__Texto de referencia__:
══════════════════════════════
5 de marzo de 2021

Travesía de la Biblia 1

Me embarco hoy en una aventura que, sin duda alguna, supera mis capacidades. Se trata de hacer una “lectura” o más bien una travesía –como dice el nombre de esta serie de escritos– a través de la Biblia. Y lo hago con mucha convicción, con mucho miedo y, sobre todo, con mucha esperanza. 

Mi convicción nace de dos fuentes. La primera, la insistencia que los últimos Papas (y supongo que muchos anteriores), en especial mis admirados Juan Pablo II y Benedicto XVI, en la importancia que tiene para los católicos la lectura de la Biblia. La segunda fuente es complementaria a la primera: la supina ignorancia que los católicos –a diferencia de los protestantes– tenemos de la Biblia y, en especial del Antiguo Testamento. Más aún, muchos católicos tienen aversión al Antiguo Testamento. Les parece que presenta a un Dios inmisericorde, irascible, terrible, muy alejado al Dios del que nos habla Jesús y todavía más alejado del Dios un poco blandengue en el que la cultura imperante ha convertido al Abba presentado por Jesús. También nos echa para atrás su longitud y lo oscuro de muchos pasajes. Por lo tanto, creo que contribuir a que los católicos (y todo el mundo) pierdan esa ignorancia y esa aversión, es algo que merece la pena hacer.
══════════════════════════════
__Su tarea__: Redacte la continuación del texto anterior sobre la travesía por la Biblia, comenzando después de su última oración. El listado no interviene en lo que aquí se solicita.

__Datos proporcionados__:
══════════════════════════════
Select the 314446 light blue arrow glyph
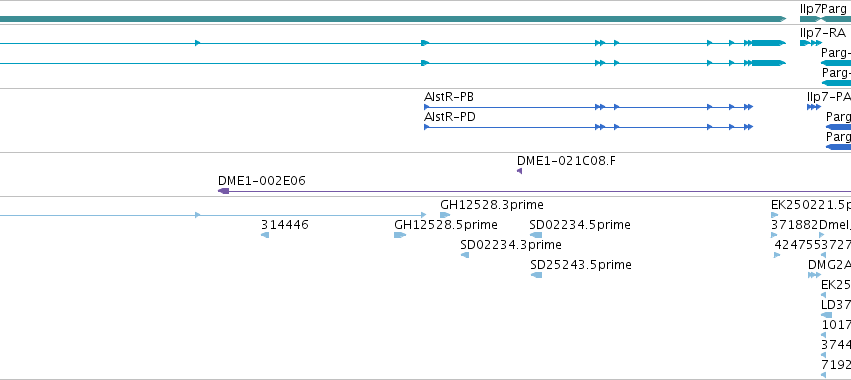This screenshot has width=851, height=380. pos(265,235)
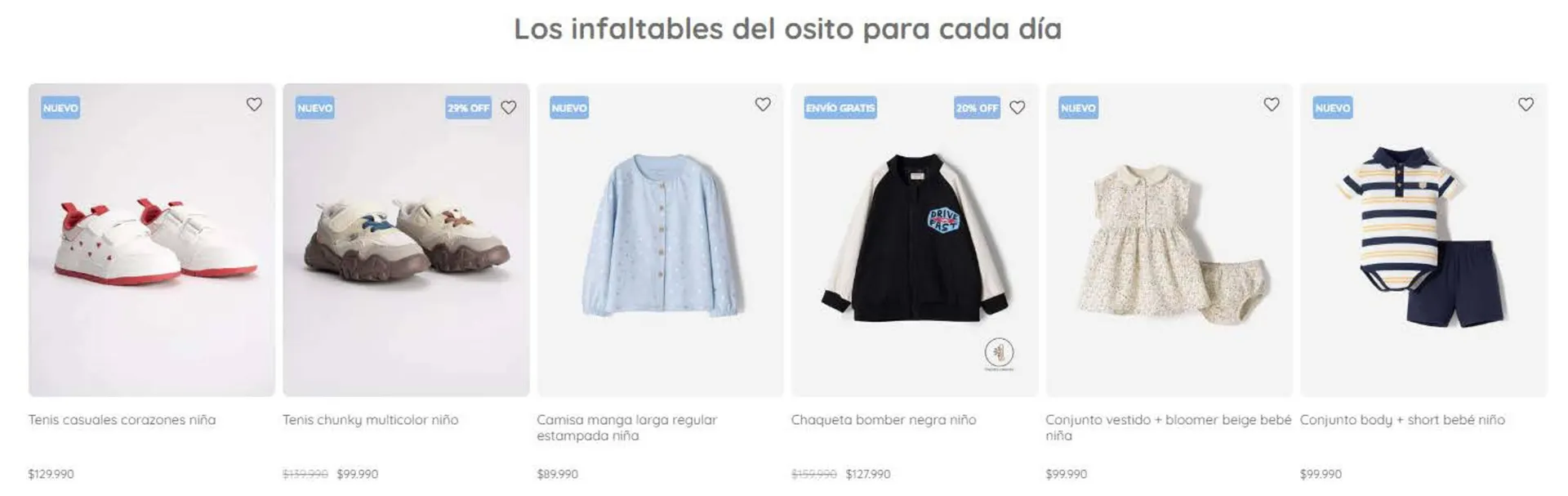The image size is (1568, 496).
Task: Click the $127.990 price of bomber jacket
Action: click(x=868, y=474)
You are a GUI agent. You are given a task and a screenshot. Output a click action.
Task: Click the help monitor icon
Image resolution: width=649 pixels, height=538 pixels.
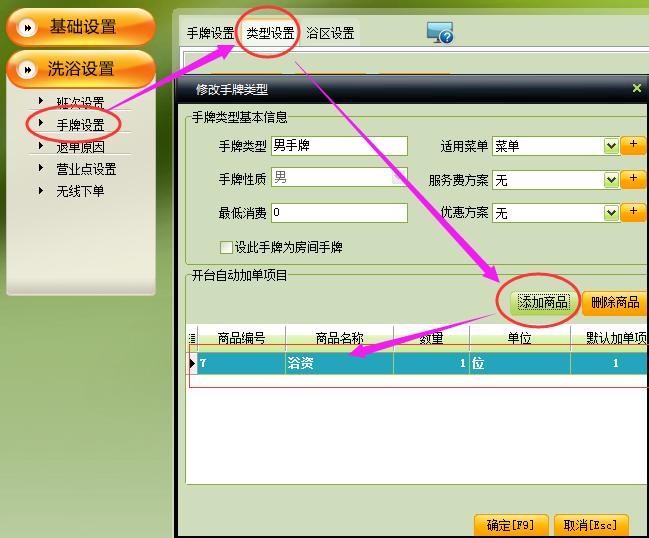click(x=440, y=33)
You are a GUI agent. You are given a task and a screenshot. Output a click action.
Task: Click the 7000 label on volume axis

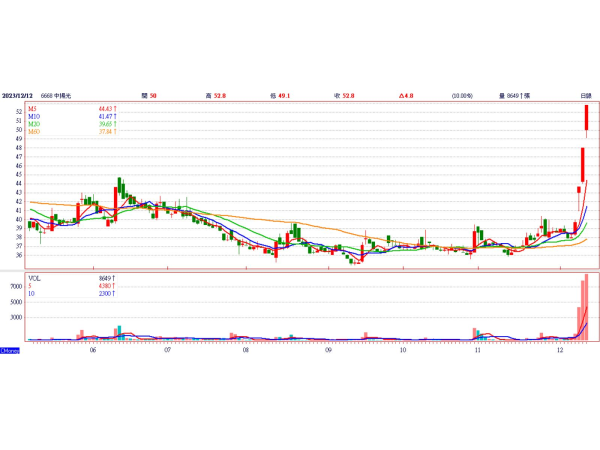(17, 286)
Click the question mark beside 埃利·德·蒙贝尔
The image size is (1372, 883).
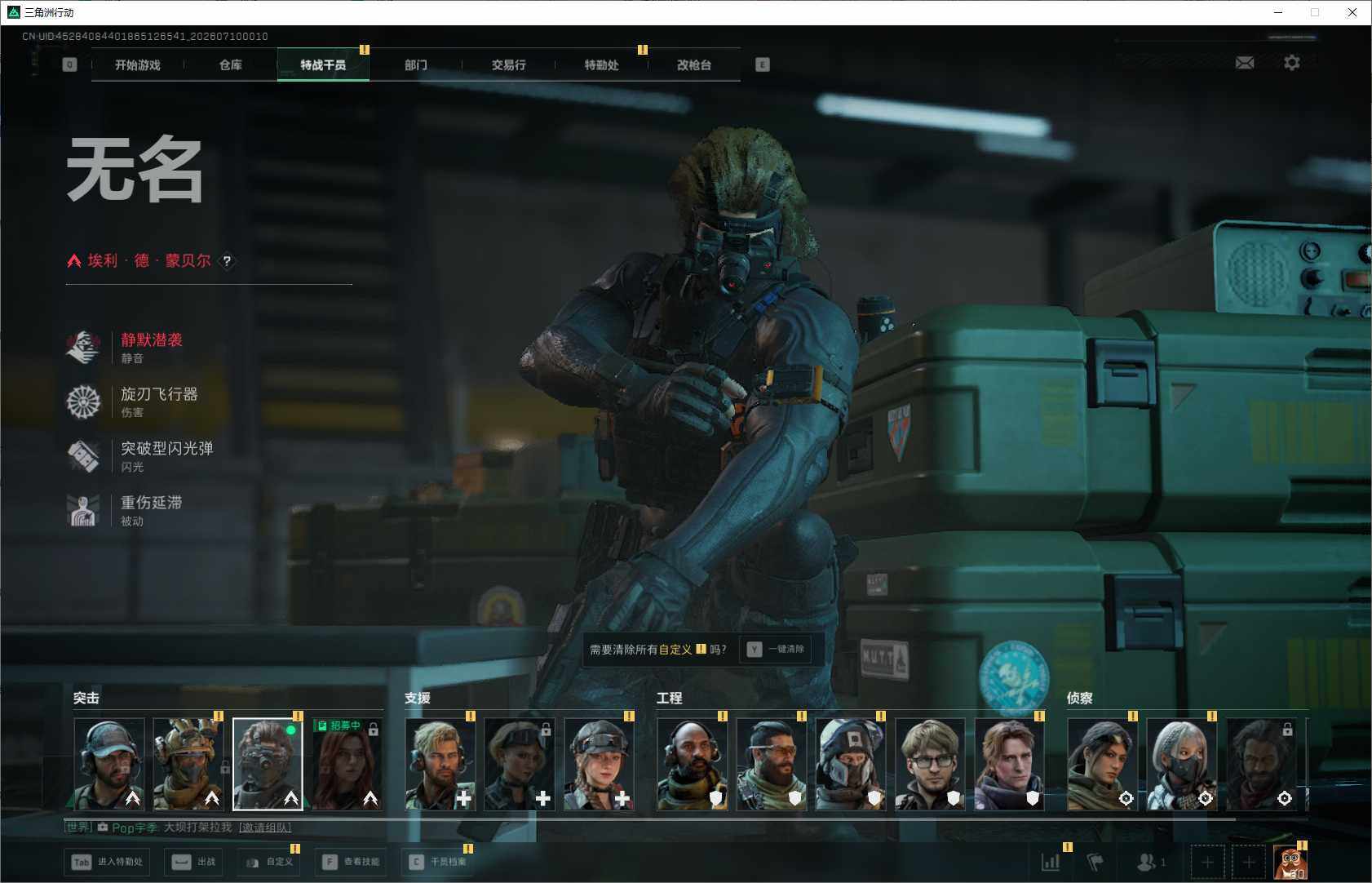tap(228, 261)
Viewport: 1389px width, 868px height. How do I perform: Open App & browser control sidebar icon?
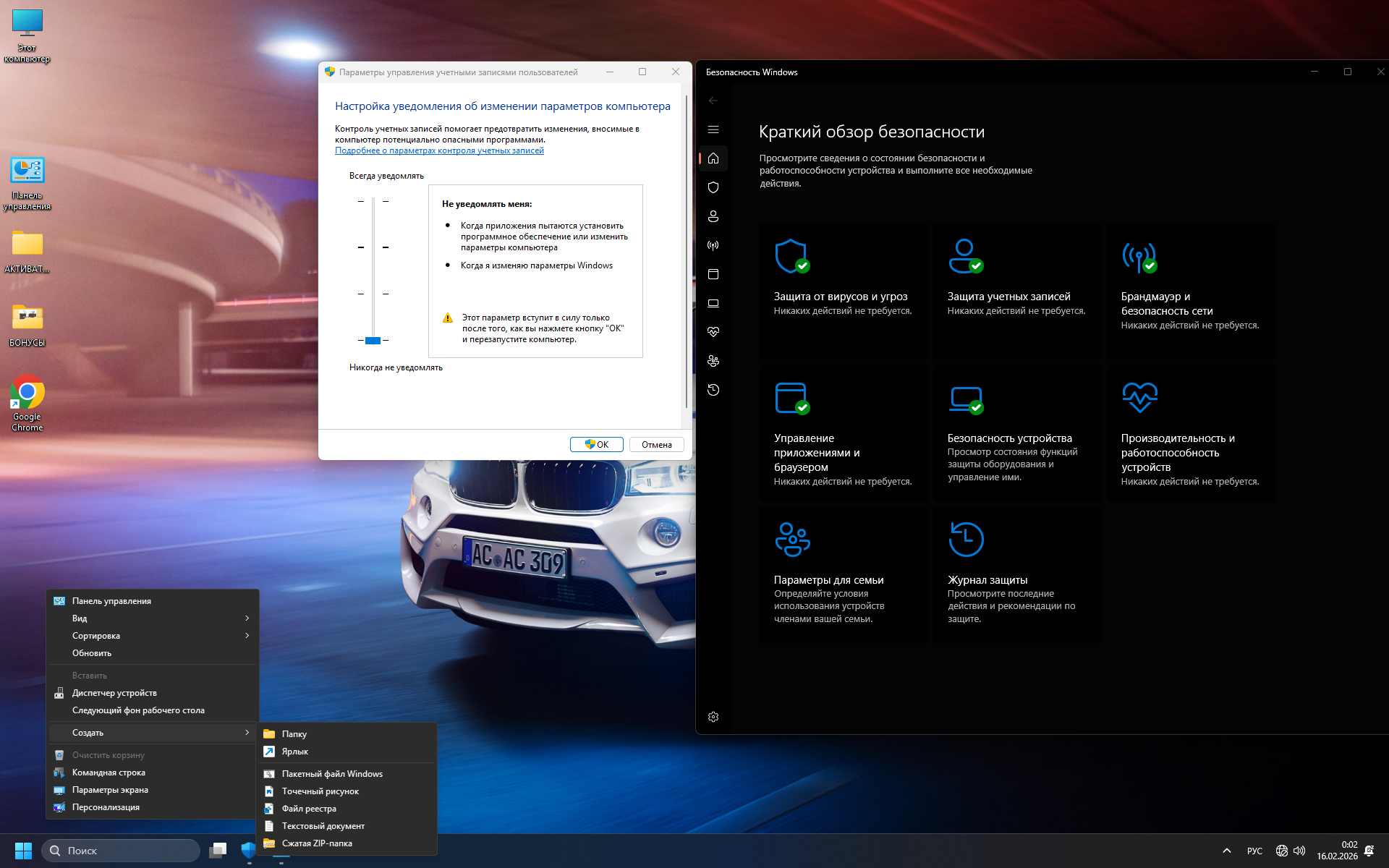pyautogui.click(x=713, y=274)
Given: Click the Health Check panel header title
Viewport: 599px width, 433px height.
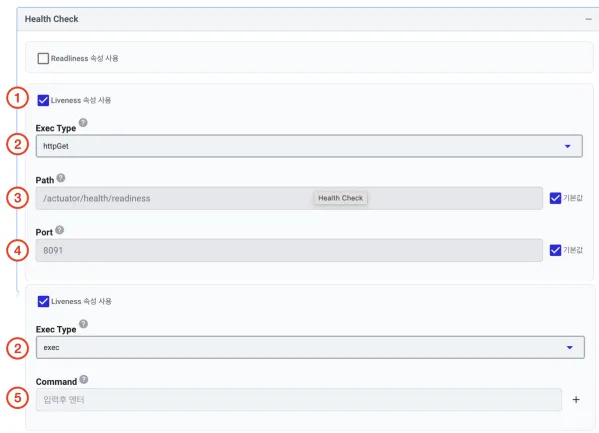Looking at the screenshot, I should pyautogui.click(x=52, y=19).
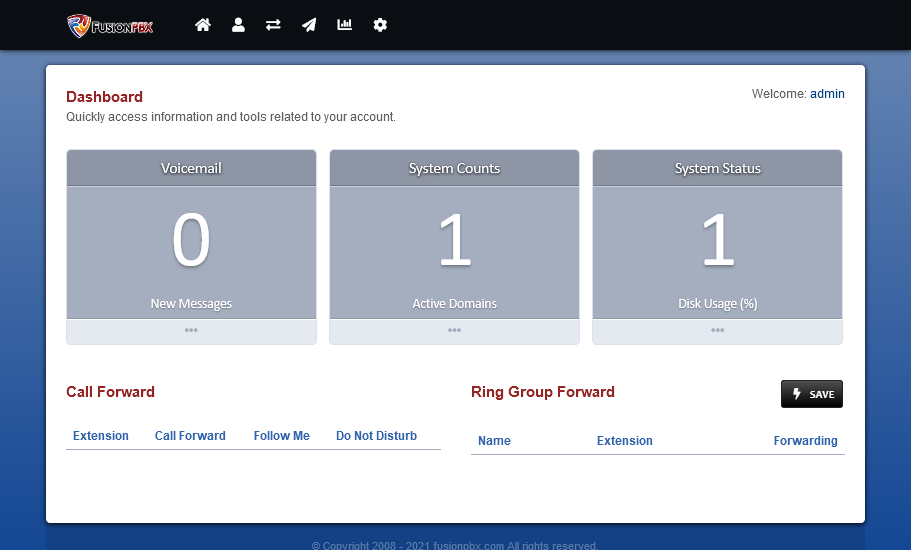The height and width of the screenshot is (550, 911).
Task: Click the Do Not Disturb column header
Action: pyautogui.click(x=376, y=436)
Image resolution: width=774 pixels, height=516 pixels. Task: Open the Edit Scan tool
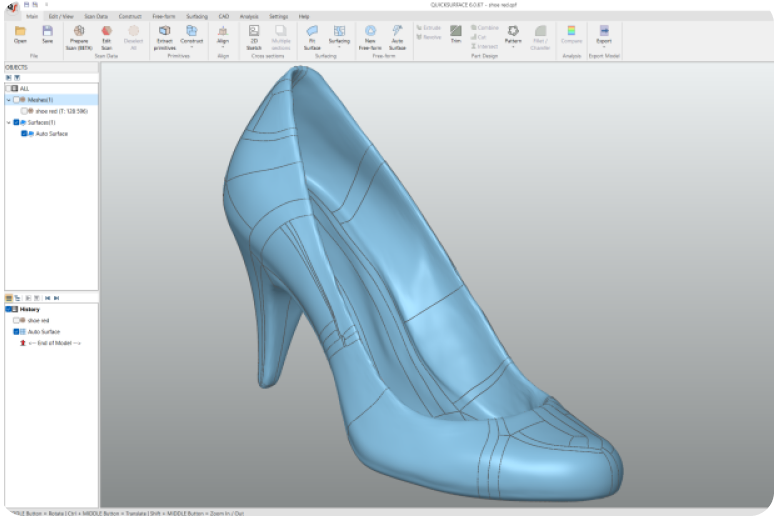[106, 32]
══════════════════════════════
__Resultado__:
Mi miedo nace de mi ignorancia. Hay un aforismo que dice: “¡Qué atrevida es la ignorancia!”. Es muy cierto, pero en mi caso el atrevimiento de lanzarme a esta aventura está acompañado de mucho miedo. Mucho. Porque nunca he asistido a ningún curso de Biblia ni nadie me ha adentrado en sus vericuetos. Simplemente, un día, hace ya tantos años que ni siquiera me acuerdo de cuando fue, me lancé a la insensata aventura de leer la Biblia por mi cuenta y riesgo. Digo insensata porque creo que esto es algo que no se debe hacer. Porque la Biblia es, ciertamente, de muy difícil interpretación. Afortunadamente conté con tres flotadores inestimables para esta singladura.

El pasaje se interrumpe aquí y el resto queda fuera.